Mamy n’est pas morte, parce que Mamy ne veut pas mourir. D’abord, depuis que Papy jardine par en-dessous, et comme, disons-le, il n’était pas de tout répit, il est des repos qui valent d’être prolongés.
Mais surtout…
Mamy est tombée, pour nous dire une dernière fois combien elle existe encore, et combien elle a existé. Mamy, elle sent le pipi, mais elle a gagné la guerre. Mamy, elle a eu vingt ans, et des seins à faire perdre la raison. Mamy, dans ce monde devenu fou, elle tombe pour nous dire qu’aussi absurdes ou grandioses puissent être nos rêves, minables ou luxueuses nos maisons, idiotes ou rentables nos prétentions, jamais, jamais tout cela n’aurait existé sans elle. Et pour ça, juste pour ça, elle nous invite à venir faire un petit tour de temps en temps, histoire de voir si des fois, elle ne serait pas tombée.
Mais comme on s’en crisse un peu et qu’on a de beaux projets, alors vas t’en Mamy, tu mérites mieux que Brel, tu mérites mieux que nous.
C’est pas pour ma vanter, mais le mois d’avril ne devrait pas faire long feu. C’est le temps du renouveau, comme on dit, et tandis que le soleil tend à darder ses rayons hésitants et ambrés sur les gazons encore étourdis et hagards, la femelle, par trop longtemps retenue, entreprend sans attendre sa danse du blanc mollet, certes encore un peu ratatiné, mais plein de promesses. Nous l’appellerons Monique. En effet, à la simple lecture du mot “femelle”, la femelle a tendance à s’indigner avec vigueur, et désolé, mais il est hors de question qu’on passe un autre printemps à se faire taper le chaudron passé huit heures, on a eu assez de mal à endormir le petit l’an dernier.
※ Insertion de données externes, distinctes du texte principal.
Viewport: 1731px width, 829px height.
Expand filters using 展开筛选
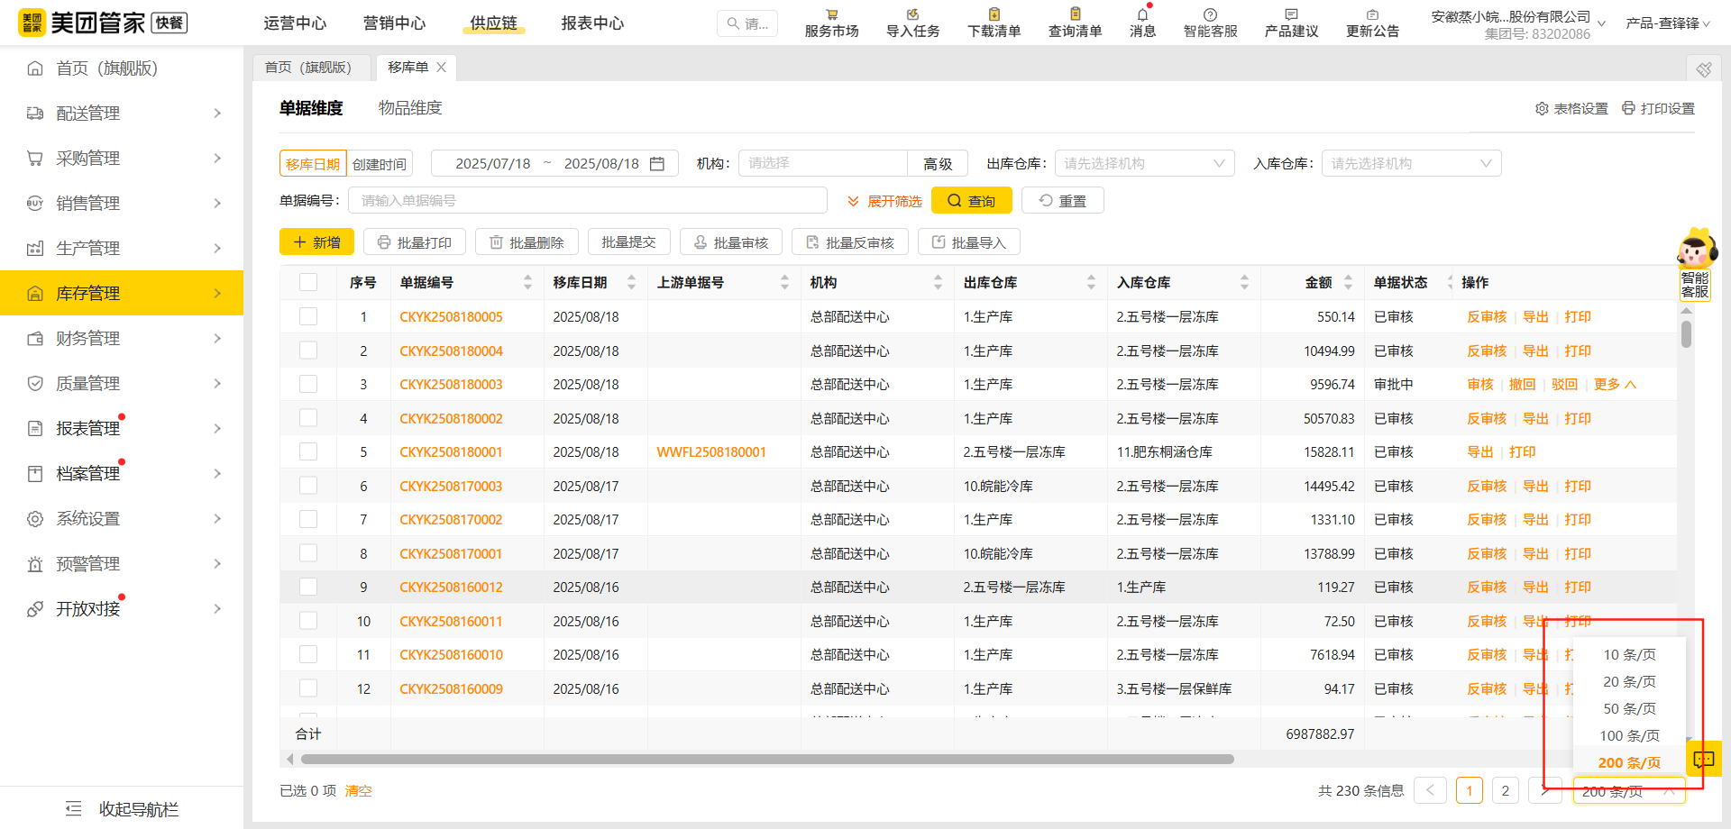pyautogui.click(x=884, y=200)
Le mâle, lui, s’accommodera sans rechigner de son appellation cromagnonesque. Mieux, il l’accueillera avec joie, dévirilisé par l’air du temps et un semestre sans cabanon. Et c’est aussi ratatiné que sa douce enfin épilée qu’il sortira de l’hiver, bedonnant, mais soulagé. Car confiné, malheureux est le mâle. Contraint au dialogue, invité à s’exprimer comme dans une pub débilisante de Desjardins, c’est affaibli qu’il arrivera en mai. Enfin dehors, il se ruera sur tout ce qui est équipé d’un moteur et le frottera jusqu’à ce que brillance surgisse, tout en s’assurant de tacher ses pantalons neufs.
Jambes à l’affût, chromes étincelants et ventres rentrés, chacun s’en ira alors avec angoisse re-valider sa valeur sur le marché, juste pour se rassurer. Se rassurer, regarder, sentir. Sentir les champs du possible, tester son sourire, sa cambrure, sa voiture. Défier l’ordinaire, défier le temps qui passe, rêver mieux, des fois qu’on pourrait avoir plus pour le même prix.
Si l’hiver a été clément, c’est chez Rona qu’on retrouvera le couple survivant. Rona, la Venise du Québec. Rona, où on retombe en amour. Une nouvelle salle de bain qui saura raviver la flamme de Monique, émerveillée devant la virilité indiscutable de son homme bâtisseur enfin sorti de sa torpeur et de son divan. Rona et ses allées interminables de vis et d’écrous rutilants, Rona, la revanche du mâle réssuscité sur le mésadapté de Desjardins.
Mais si l’hiver a été rude, point de Rona, mais une pancarte rouge et bleue avec dessus une madame blonde décolorée et vénale à côté de la mention “À vendre” arborera le terrain. On ne repartira pas la piscine, et les enfants assisteront impuissants au curieux spectacle d’un parent maladroitement rajeuni, au chandail trop court et au sourire trop large, et de l’autre, pâle, ahuri et médicamenté.
C’est le printemps. Le temps du renouveau, comme on dit.